"Wtedy zobaczyłem po raz pierwszy wytatuowany na opalonym, lekko piegowatym przedramieniu numer - fioletowy numer z co najmniej pięciu cyfr, zbyt małych, by można je w tym świetle odczytać, ale wygrawerowany - powiedziałbym - z precyzją i kunsztem. Do uczucia miłości ulokowanego w moim żołądku dołączył nagły ból; w jakimś niewytłumaczalnym odruchu (wychowano mnie tak, abym trzymał ręce przy sobie) ująłem ją delikatnie za przegub, chcąc przyjrzeć się dokładniej tatuażowi. Natychmiasy uświadomiłem sobie, że moja ciekawość jest niedelikatna, ale nie mogłem się powstrzymać.
- Skąd to? - Wymówiła jakąś szeleszczącą nazwę; z trudem zrozumiałem, że powiedziała "Oświęcim". "

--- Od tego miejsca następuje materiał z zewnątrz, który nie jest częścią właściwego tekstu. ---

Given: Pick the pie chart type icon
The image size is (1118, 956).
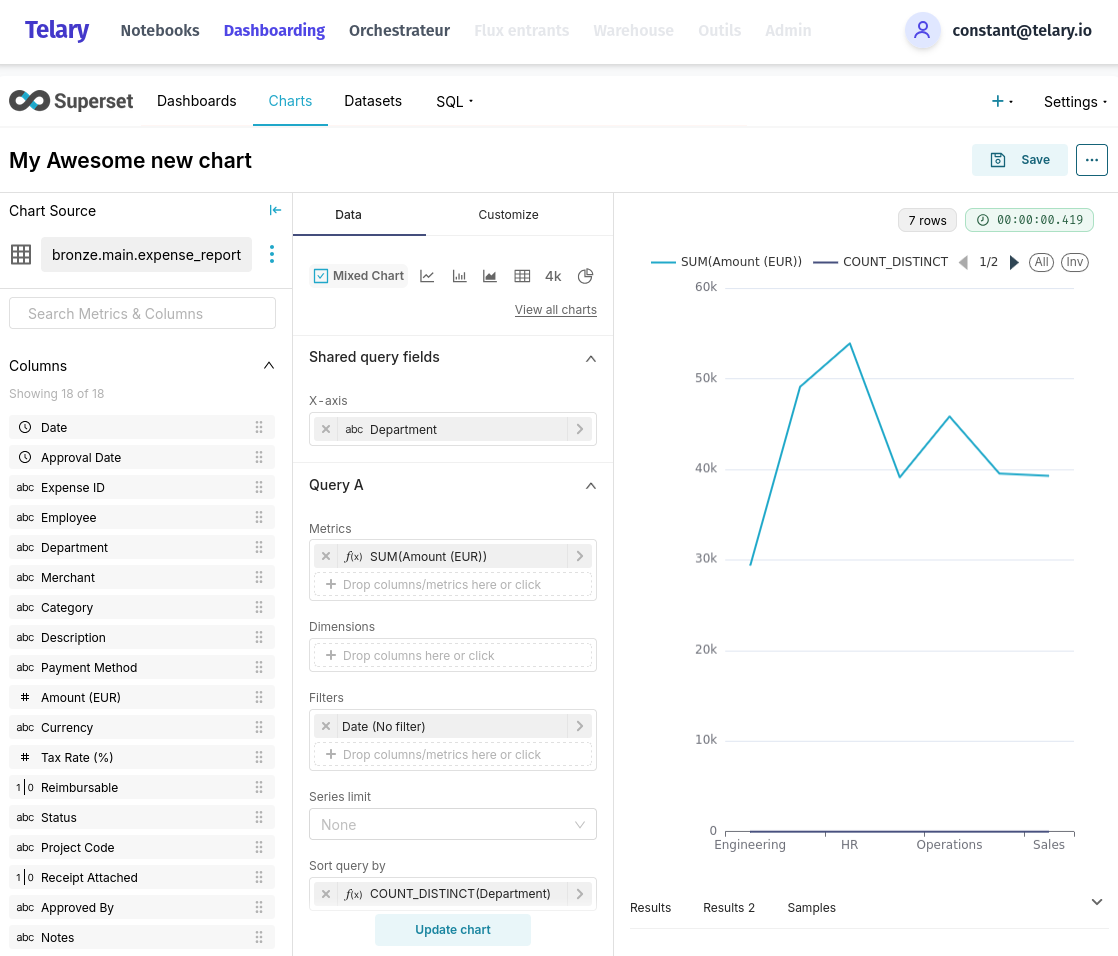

"Wybór Zofii" William Styron w przekładzie Zbigniewa Batko
Wypozyczylam ta ksiazke jakies 2 miesiace temu i stala na polce do wczoraj. Pamietam ze kiedys, dawno widzialam film na jego podstawie z Meryl Streep i tylko ja z tego filmu pamietam.
Samo myslenie o tej historii napawa mnie smutkiem. Ale to sie chyba dobrze wpisuje w definicje blue monday...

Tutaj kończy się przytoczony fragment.